◆ Work order: What is needed is every line from the one holding "You are a GUI" to the last line of the data below, printed exactly and without pictures.

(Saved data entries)
..........
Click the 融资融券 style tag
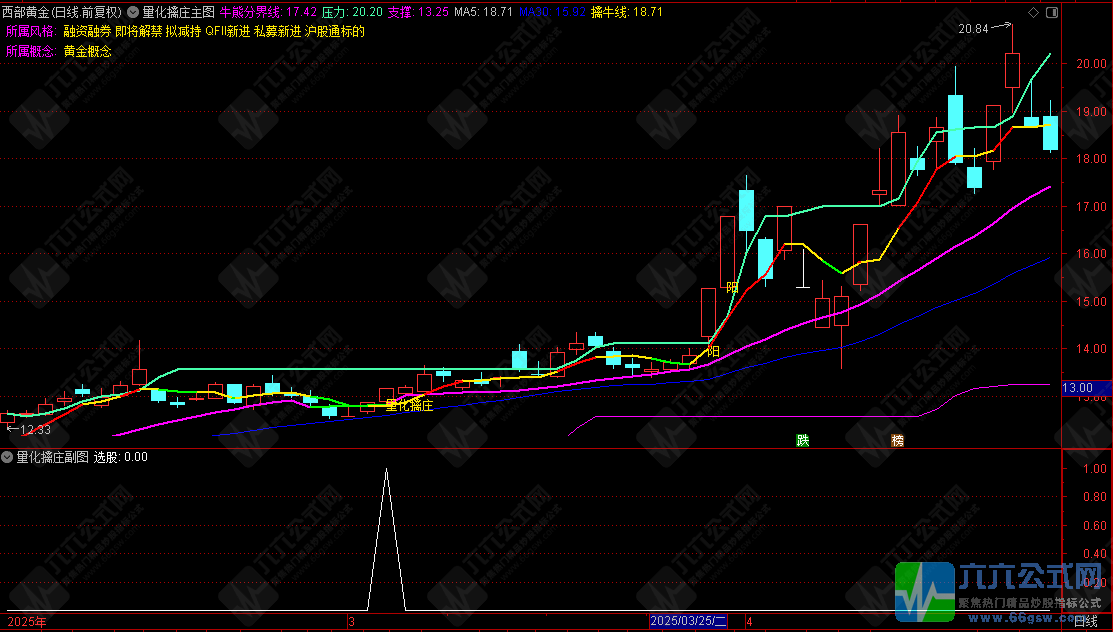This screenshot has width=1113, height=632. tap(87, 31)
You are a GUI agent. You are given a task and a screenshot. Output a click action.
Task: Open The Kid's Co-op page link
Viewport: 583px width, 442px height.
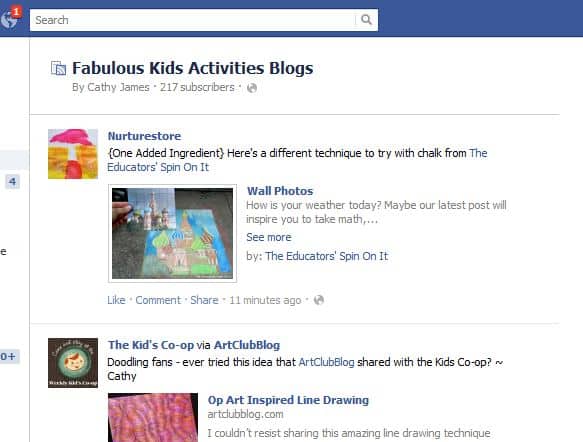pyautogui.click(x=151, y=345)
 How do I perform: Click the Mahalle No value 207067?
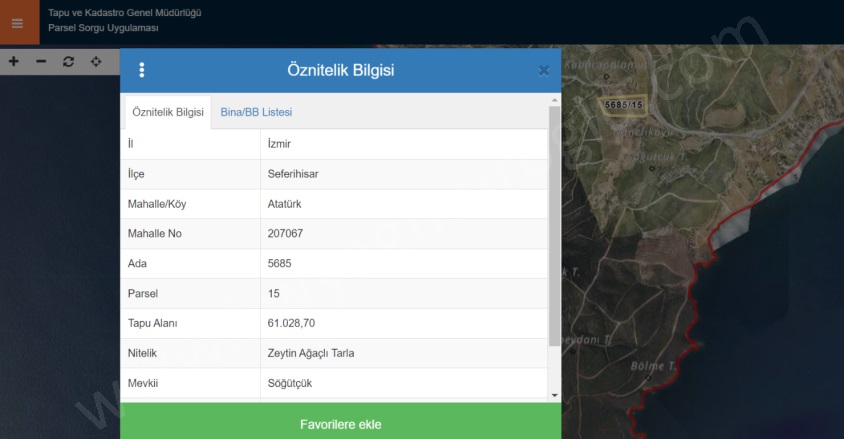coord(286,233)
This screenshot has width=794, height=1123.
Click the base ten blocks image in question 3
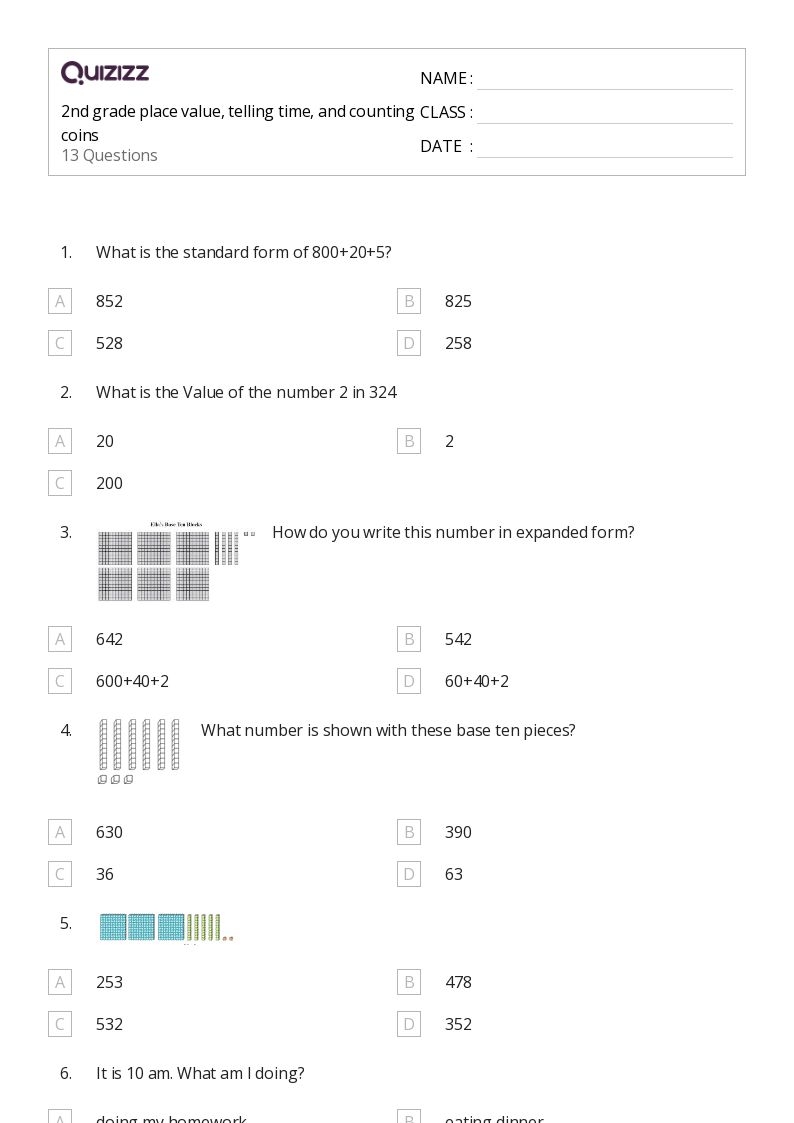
..........
◆ Solution below:
You are a GUI agent. You are given a task and a screenshot. Output a click action.
Task: Open The Kid's Co-op page link
Viewport: 583px width, 442px height.
pyautogui.click(x=151, y=345)
 How do I perform: Click the Mahalle No value 207067?
coord(286,233)
This screenshot has width=794, height=1123.
Click the base ten blocks image in question 3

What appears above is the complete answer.